Mardi 21 mars, des élèves de 1ère Berlin, Mexico, Rome et Quito ont passé la soirée au théâtre auditorium de Poitiers pour assister à la représentation d’une pièce peu connue de Molière, L’École des maris.
Avant sa mort, un père confie ses deux filles à deux frères de ses amis : ces tuteurs auront une autorité totale sur elles, et le droit de les épouser s’ils le souhaitent. La première, Léonor, vit une vie libre sous la tutelle d’Ariste, l’aîné des frères. La seconde, Isabelle, est enfermée dans sa chambre sous la tutelle tyrannique du cadet, Sganarelle.
Cette dernière, se voyant contrainte par son tuteur à l’épouser, et n’ayant de toute façon pas d’autre perspective, semble se résoudre à ce sort peu enviable. Mais, il se trouve qu’un jeune voisin, Valère, tombe amoureux d’elle et décide de la soustraire à son barbon. Dès lors Isabelle va se révéler une étonnante stratège : il lui faut en effet feindre d’accepter la situation imposée par Sganarelle et établir en même temps une relation avec Valère… en se servant de Sganarelle comme intermédiaire ! Et ce n’est que le début d’une succession de ruses qui permettra à l’amour des jeunes gens de triompher, au nez et à la barbe de Sganarelle.
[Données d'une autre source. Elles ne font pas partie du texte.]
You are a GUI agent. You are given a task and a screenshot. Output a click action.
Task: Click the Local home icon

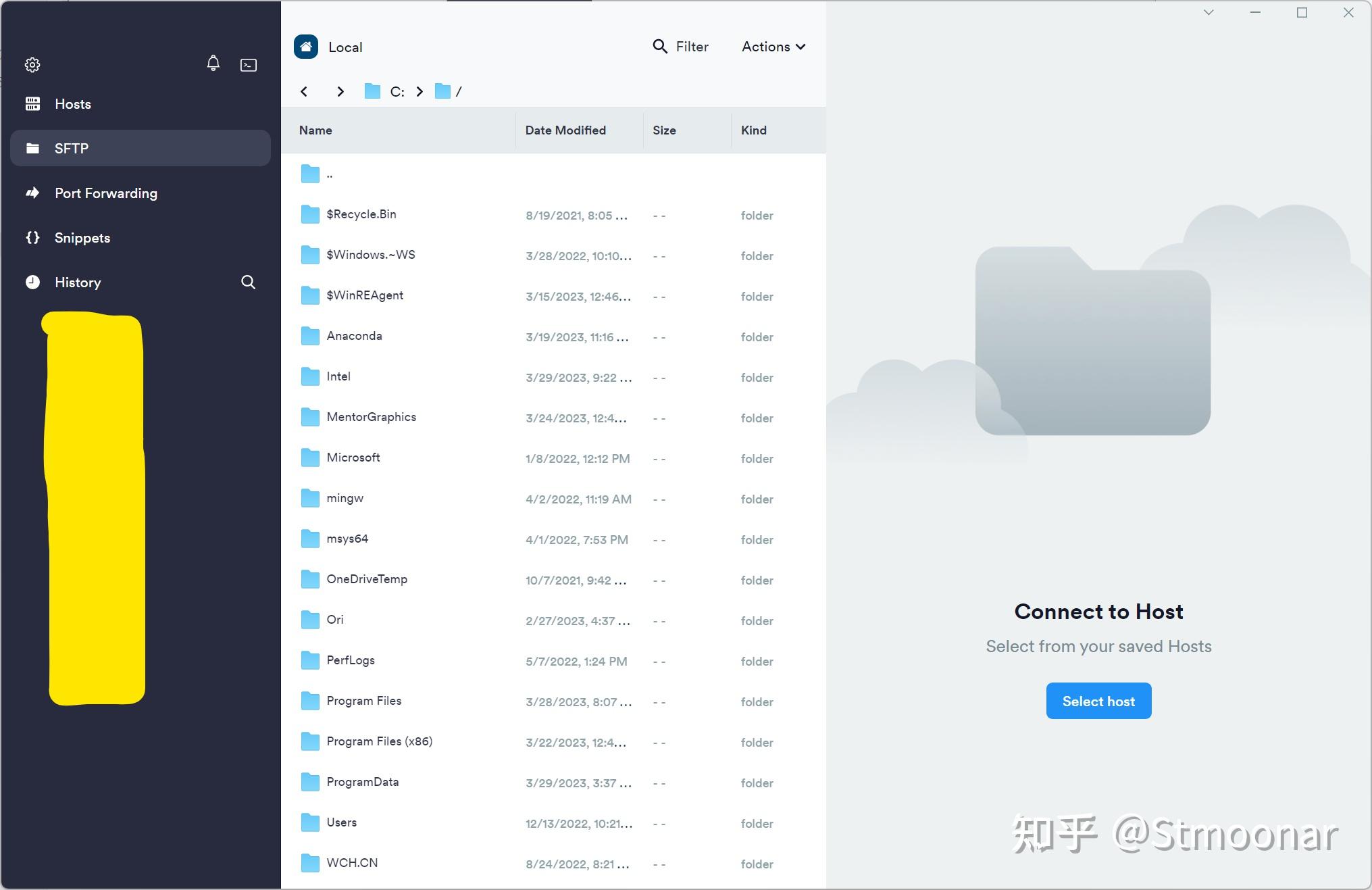(306, 47)
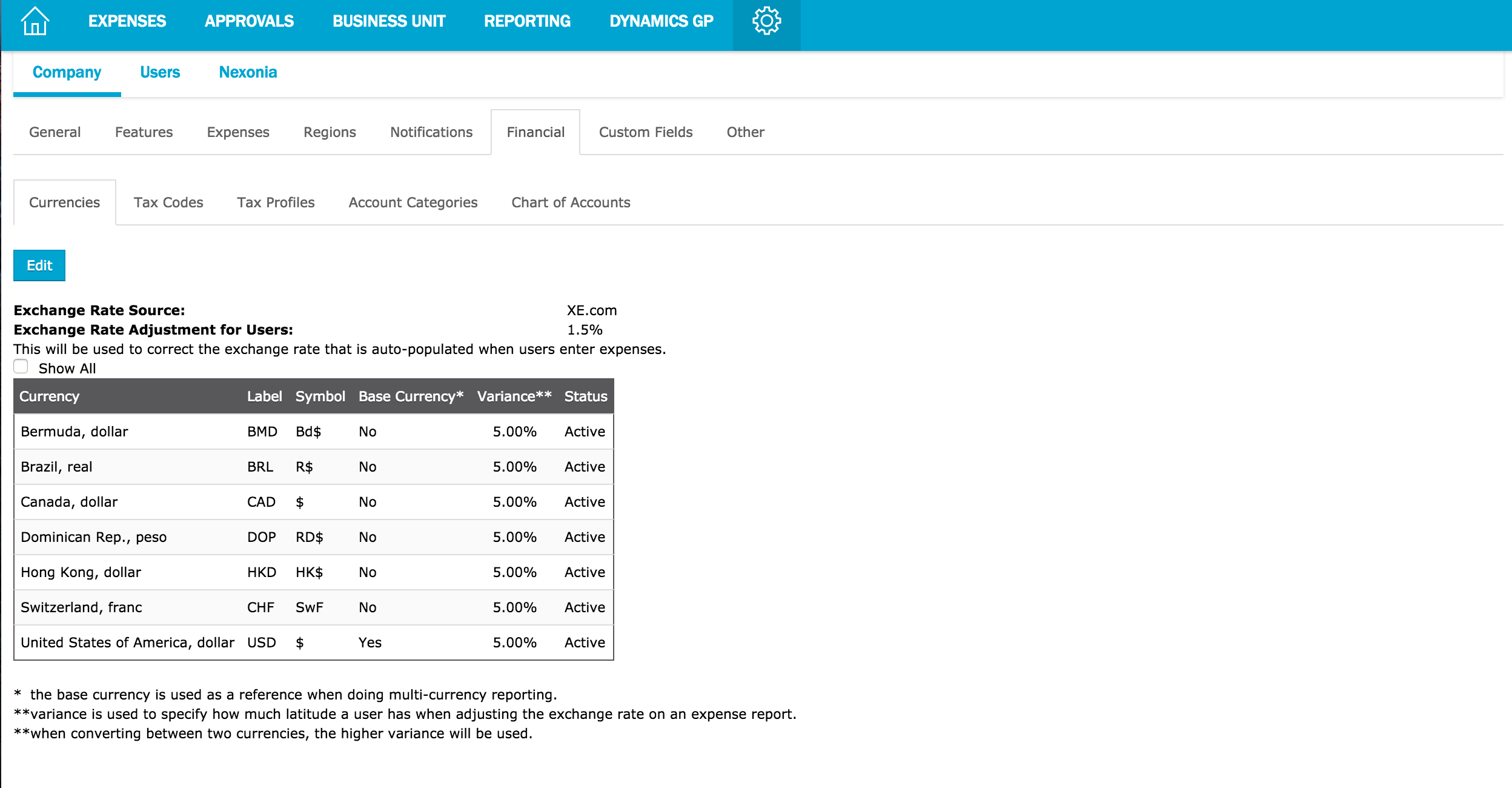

Si, par moments, la diction des alexandrins n’était pas facile à comprendre, l’originalité de la mise en scène nous a enthousiasmés. Tout y était dynamique et fantaisiste : les personnages évoluent sur une structure composée en partie de coffres d’où ils sortent et où ils rentrent, de quelques accessoires mobiles et de guirlandes lumineuses ; la scène et la coulisse se mêlent, bousculant l’illusion théâtrale au profit d’un rythme endiablé ; des musiciens sur scène (les personnages eux-mêmes quand ils ne jouent pas) accompagnent des dialogues qui deviennent, à l’occasion, chansons, et la pièce devient concert ; les instruments mêlent les genres et les époques (de la harpe à la guitare électrique en passant par l’accordéon) de même que les costumes (entre tenues fleuries, rappelant les sixties, et austères habits noirs) ; parfois aussi, la scène se transforme en boite de nuit où les personnages dansent comme des fous sur de la techno, leurs ombres démesurées projetées sur les parois du fond de la scène… Ce joyeux désordre, digne d’un costume d’Arlequin, fait presque oublier un plateau presque nu et une décoration minimaliste. Nous nous sommes demandés si le choix de transformer cette pièce en spectacle total (théâtre, concert, danse) ne répondait pas à un désir de réinventer au XXIe siècle le genre de la comédie-ballet dans lequel s’est illustré Molière… En tout cas, ce spectacle nous a révélé la modernité inattendue d’une œuvre rarement lue en classe et qui pourtant, l’expérience nous l’a prouvé, résiste à l’épreuve des siècles.